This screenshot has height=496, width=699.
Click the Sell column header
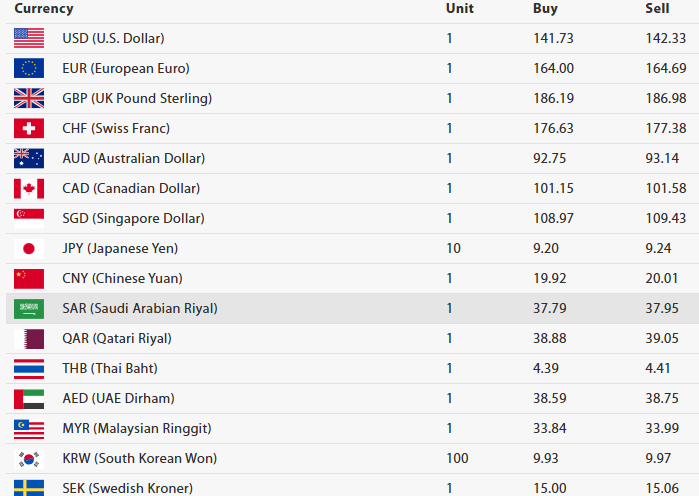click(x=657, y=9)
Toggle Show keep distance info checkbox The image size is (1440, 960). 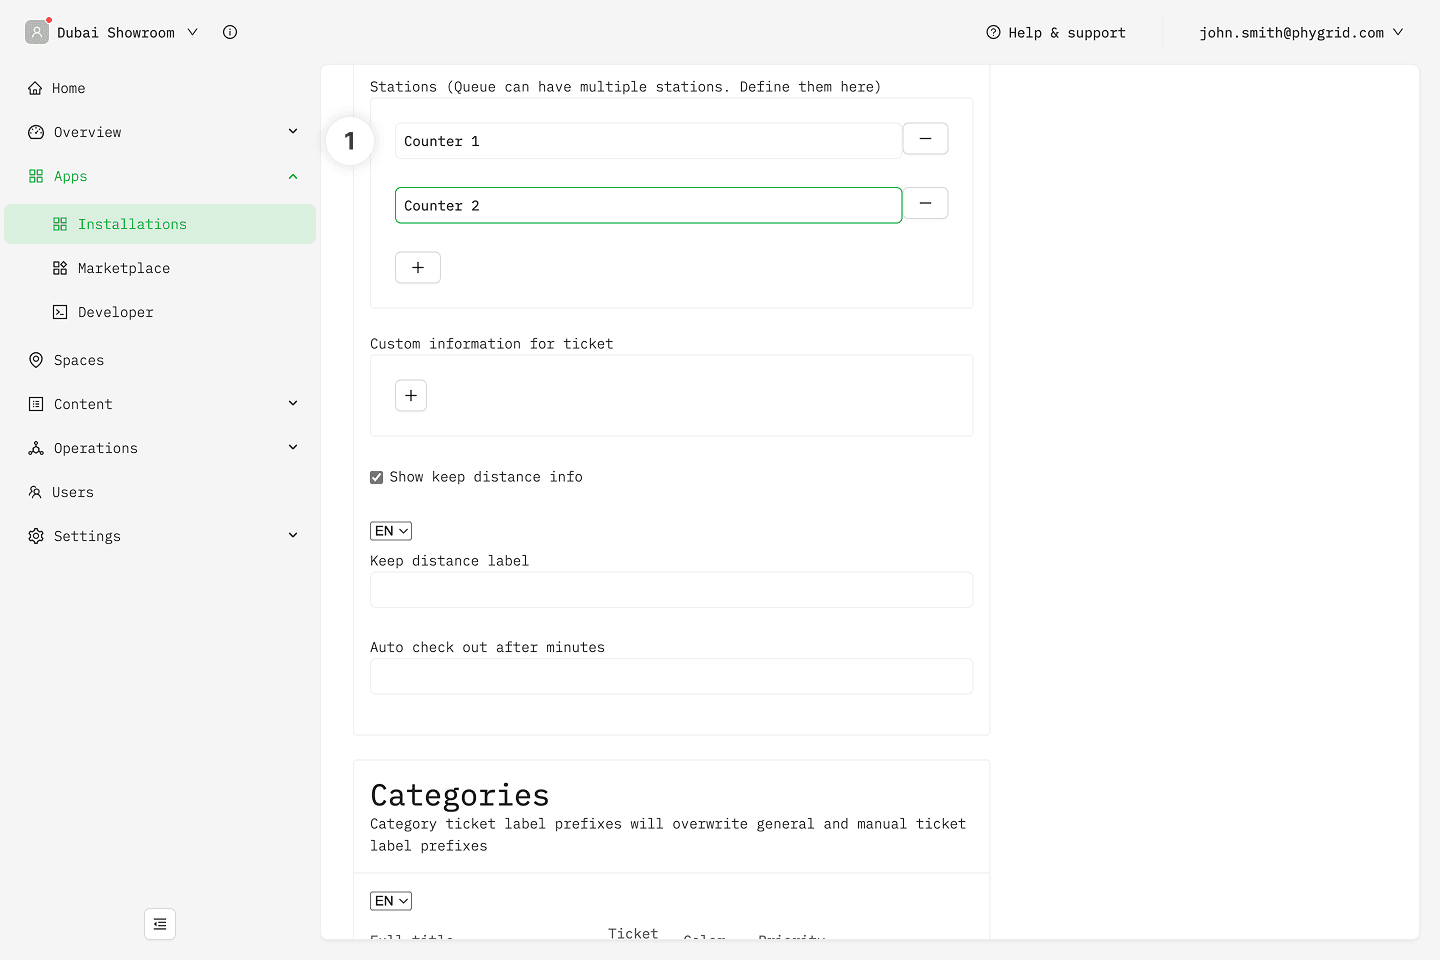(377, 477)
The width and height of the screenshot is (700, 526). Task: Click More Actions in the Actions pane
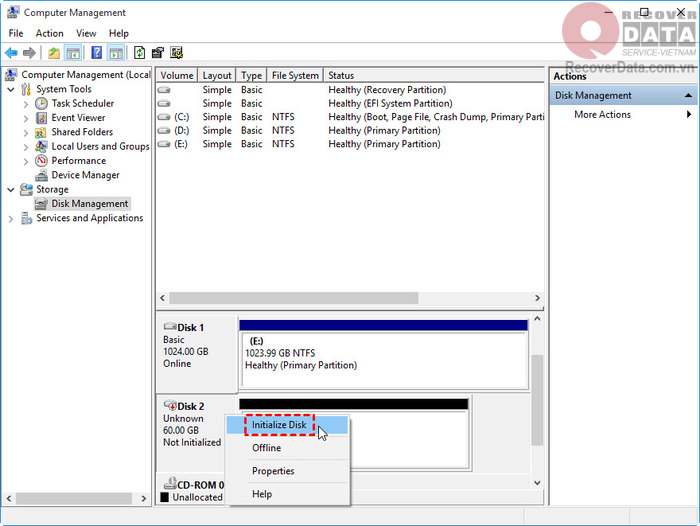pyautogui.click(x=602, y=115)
.....
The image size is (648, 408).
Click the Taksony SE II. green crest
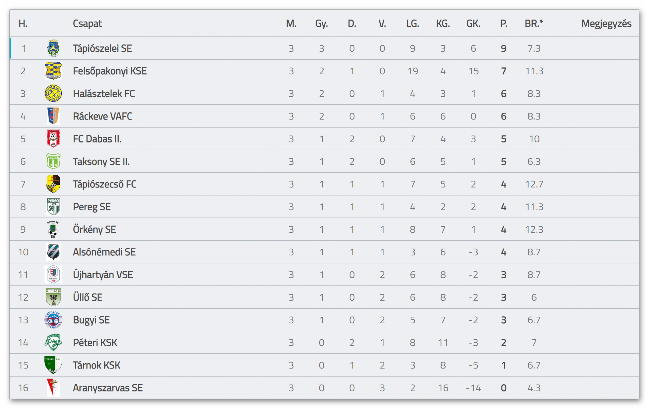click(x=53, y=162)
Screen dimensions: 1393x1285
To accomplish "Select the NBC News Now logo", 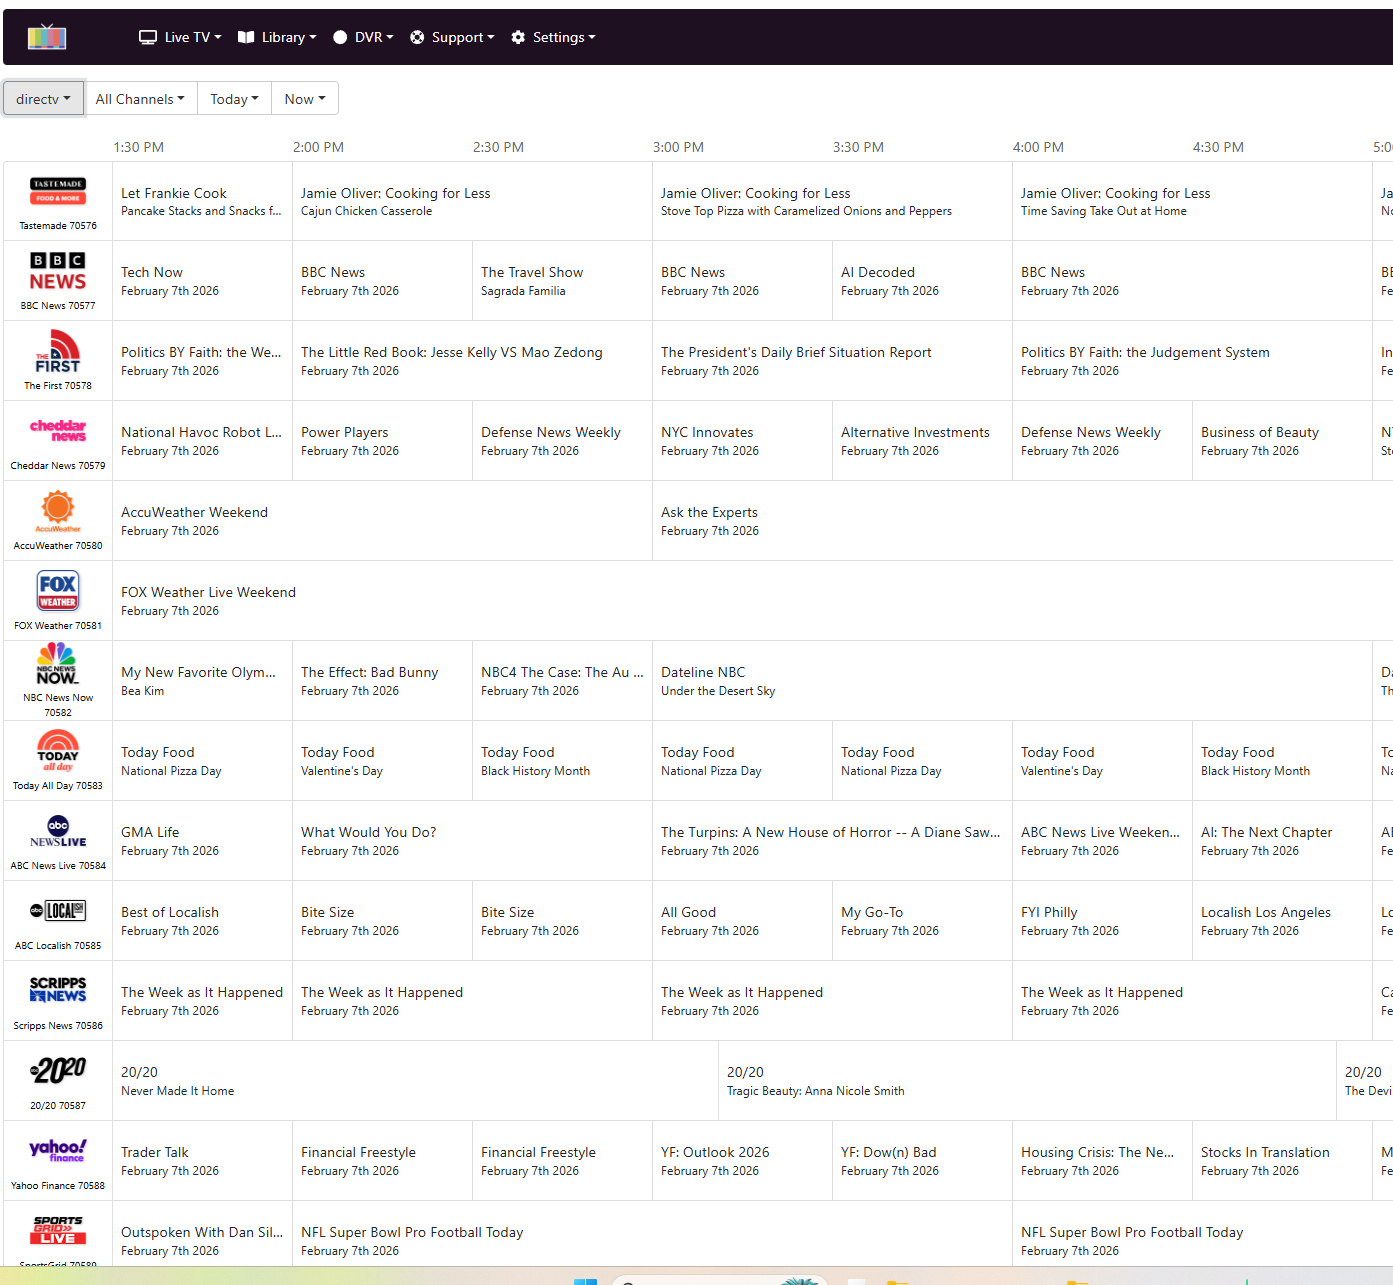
.....
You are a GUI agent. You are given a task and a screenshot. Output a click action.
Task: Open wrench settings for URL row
.....
→ What is required: Using the data above, output the line that has "Screen dimensions: 1393x1285", the line that has "the NBC News", and whatever lines fall between, each exactly as it stands and without pictures.

→ Written reply:
Screen dimensions: 1393x1285
To accomplish "Select the NBC News Now logo", 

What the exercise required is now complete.